== Requirement ==
Return each line of the entries below that contains the word "Select".

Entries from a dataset
--- --- ---
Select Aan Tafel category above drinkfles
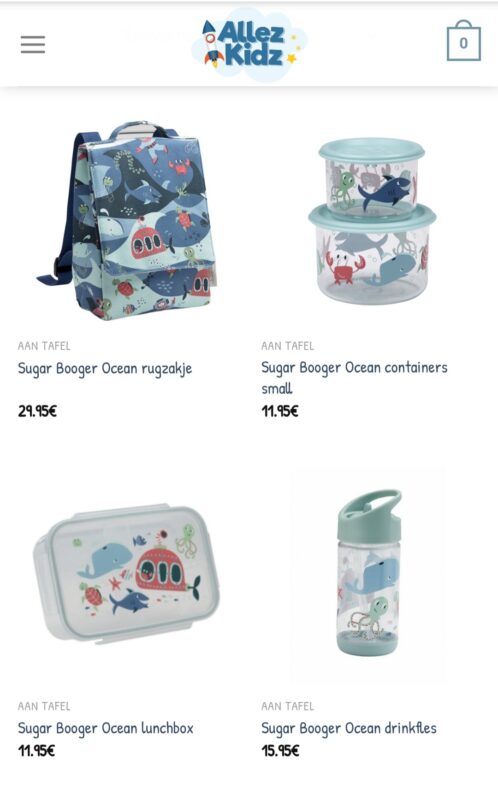Screen dimensions: 498x800 [288, 706]
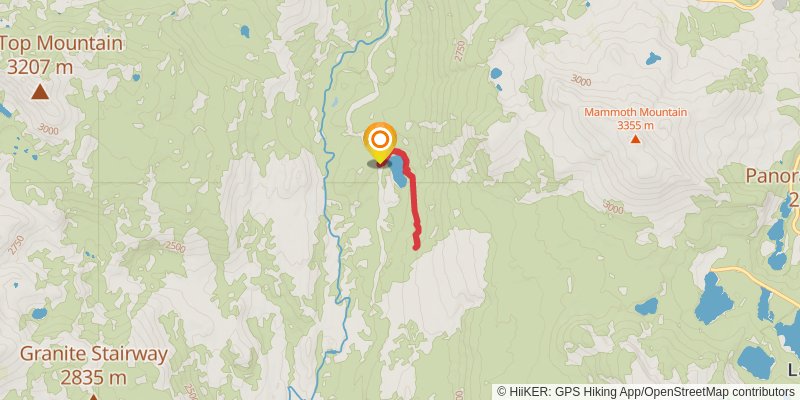
Task: Click the Granite Stairway 2835 m label
Action: tap(94, 365)
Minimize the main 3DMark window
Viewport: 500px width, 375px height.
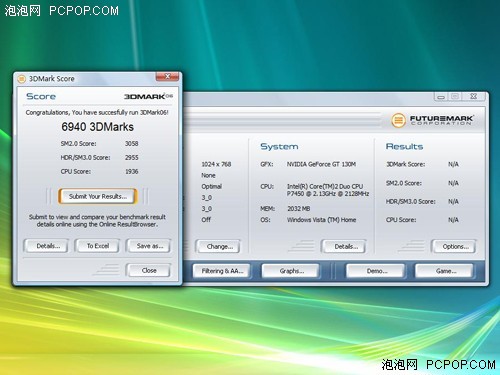[x=441, y=97]
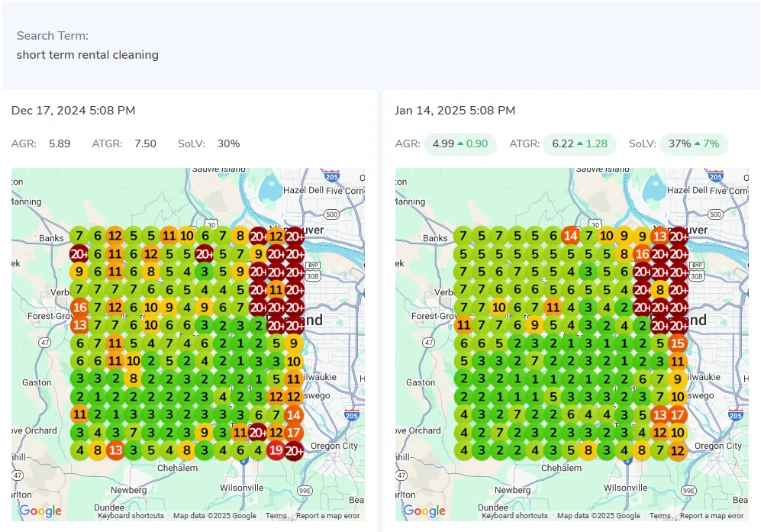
--- --- ---
== Answer to this exercise ==
Select Aan Tafel category above drinkfles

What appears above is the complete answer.